The previous post had two big themes. The thought process of asking questions to define the events in a clear and detailed form was one. Introducing the basic metrics and the events that would allowed them was the other.
This post expands those two themes. The objective is to introduce concepts that will be used later to define reporting tables and dashboards and add more information to our two events.
Tidy data: observations of dimensions and measures
Tidy data is a simple concept. Think of a table or spreadsheet where each row is one and only one observation, for instance, on a purchases table, each row represents one purchase using the purchase event defined in the previous post.
Each row has a user ID, a date and a product ID. These are the dimensions. Think of dimensions as non numeric variables that you can filter or group by.
Each row has also a numeric variable representing the revenue of that purchase. This is a measure.
If you want more detail on types of data, check the Data 101 post.
A dataset like this, where each row represents one observation and columns represent variables, either dimensions or measures is tidy data dataset.
Dates as dimensions
Dates play a very important role on game analytics. Many reports take the form of daily time series or bar charts binned by month. There are two fundamental dates. The first is the activity date, that is, that date in which the event took place. The second is the acquisition date, or the date in which the player that triggered the event was acquired. The difference in days between these two dates is the retention day. As an example for a player acquired on January 1st 2015, retention day 1 is January 2nd and retention day 9 is January 10th of the same year.
If you read Retention 101 and other posts on retention, you have seen mentions to these three variables. In practice these three when used as dimensions create two different types of datasets.
Datasets dimensioned by activity dates deal with measures that vary on absolute dates for all the players of that date. For instance you can see the revenue of 2015-01-01, 2015-01-02, etc. These are the datasets that include KPIs like Daily Active Users, Daily Revenue, etc. I call these metrics datasets.
Datasets that are dimensioned by acquisition date and/or retention day deal with values that vary on dates relative to that acquisition date being the most well known metric the retention rate. Other metrics have been mentioned in other posts appear in these datasets like Cumulative ARPU. I call these cohort datasets.
You can soft launch a game only with the two events and capture the seven metrics to have a good starting point to evaluate the performance of your game and starting making new questions. Going beyond the basic implementation starts with adding more dimensions.

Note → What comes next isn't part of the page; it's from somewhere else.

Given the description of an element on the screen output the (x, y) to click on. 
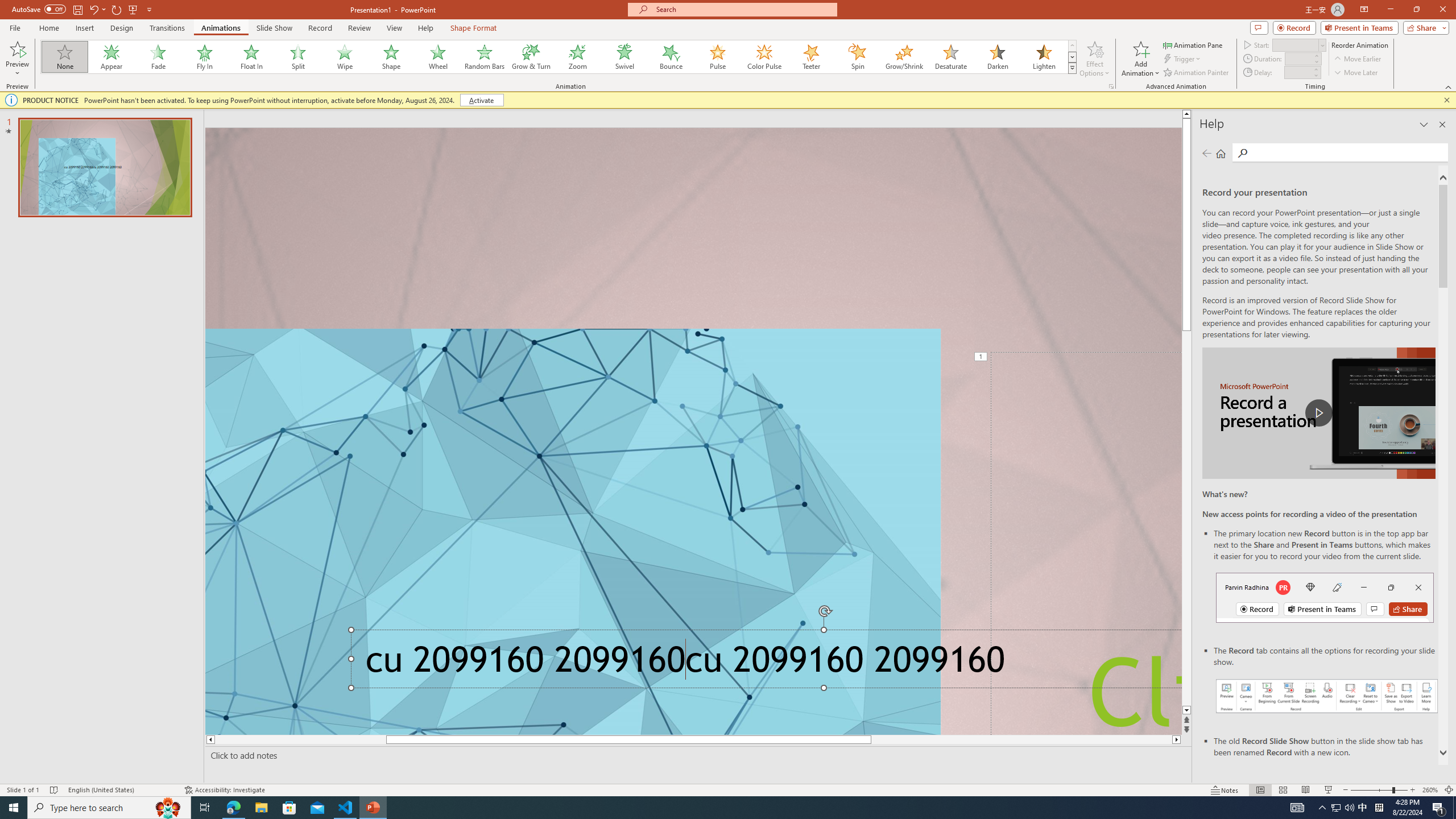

By default we use two on soft launch: country and platform. Both are present in any analytics services and both should be straightforward to implement in your own in-house solution. Country and platform are relevant because different countries and different platforms render very different player behaviour.
From the two events you can calculate many measures. Instead of adding the ones missing I’ll list all the measures that I know of that are trackable by the two events. Some of them are vanity metrics that make computation easier, especially if you use a visualisation or BI tool. Others are relevant for cohort analysis or any ad-hoc analysis that you may want to perform.
Each row represents one activity date for each unique combination of dimensions.
- DAU: count of distinct session user IDs
- Payers: count of distinct purchase user IDs
- Revenue: sum of purchase revenue
- ARPDAU: Revenue/DAU
- ARPPU: Revenue/Payers
- Conversion Rate: Payers/DAU
- Purchases: count of purchase events
- Purchases per Payer: Purchases/Payers
- Sessions: count of session events
- Sessions per Player: Sessions/DAU
Each row represents one acquisition date and one retention day for each unique combination of dimensions. We can use all measures from the metrics datasets but for the sake of simplicity I only kept the ones that are used in cohort dashboards.
Consider that all variables labeled as Cumulative represent all the sums and counts until that retention day since the acquisition date.
- Cohort Size: count of distinct session user IDs on retention day 0
- Cumulative Revenue: sum of purchase revenue
- Cumulative Payers: count of distinct purchase user IDs
- Cumulative ARPU: Cumulative Revenue/Cohort Size
- Cumulative ARPPU: Cumulative Revenue/Cumulative Payers
- Conversion Rate: Cumulative Payers/Cohort Size
- Cumulative Purchases: count of purchase events
- Purchases per Payer: Cumulative Purchases/Cumulative Payers
- Retention Rate: DAU/Cohort Size
You can build reporting tables with what was defined in this post. In a way it serves as an introduction to it. If you build tables with these datasets definition you can create dashboards that would allow you to follow your game’s performance.